[Stored records]
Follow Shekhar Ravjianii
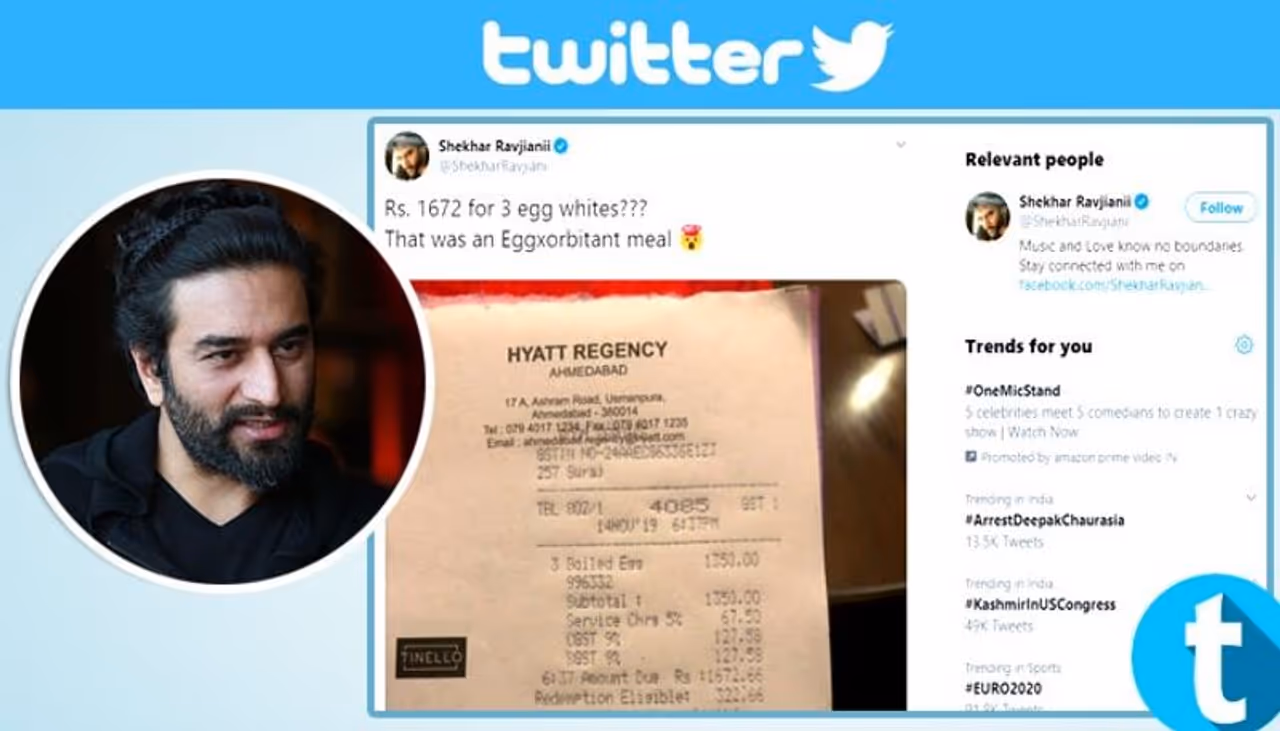 [x=1221, y=208]
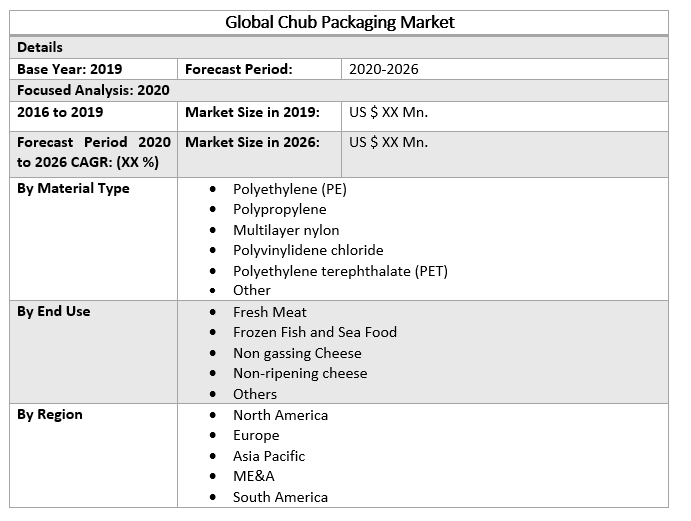Click the Base Year: 2019 cell
This screenshot has width=691, height=521.
(70, 69)

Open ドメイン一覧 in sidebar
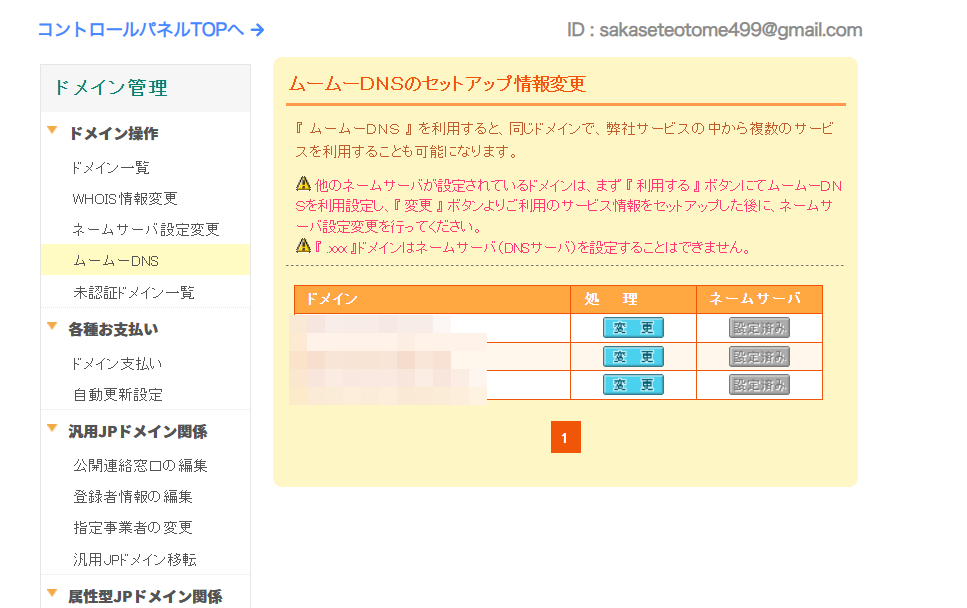click(111, 167)
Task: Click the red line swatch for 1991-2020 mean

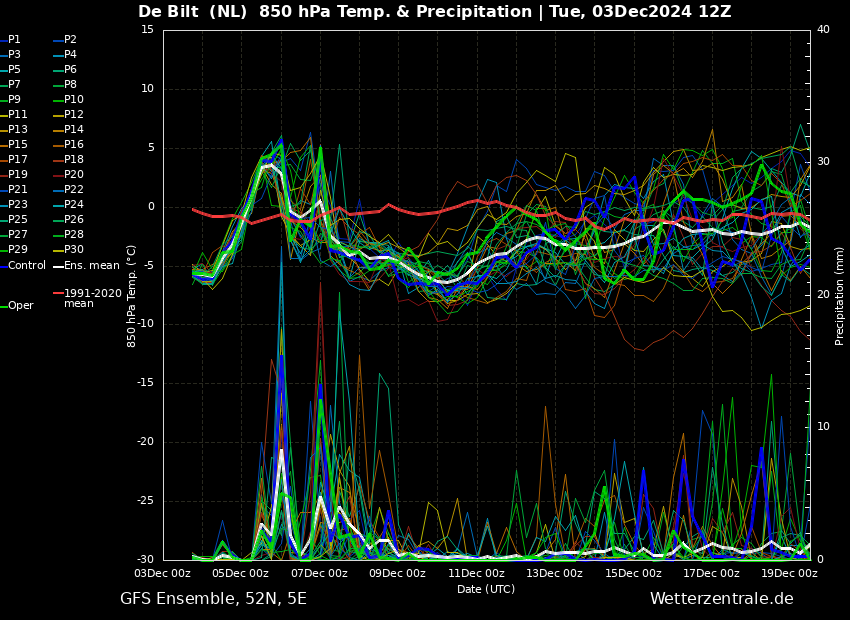Action: (x=58, y=294)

**Activity**. Copy out the lines above unchanged. Skip the images.

**Answer to this task**.
Follow Shekhar Ravjianii
 [x=1221, y=208]
Click the Base Year: 2019 cell
This screenshot has width=691, height=521.
(70, 69)

Open ドメイン一覧 in sidebar
click(111, 167)
Task: Click the red line swatch for 1991-2020 mean

Action: (x=58, y=294)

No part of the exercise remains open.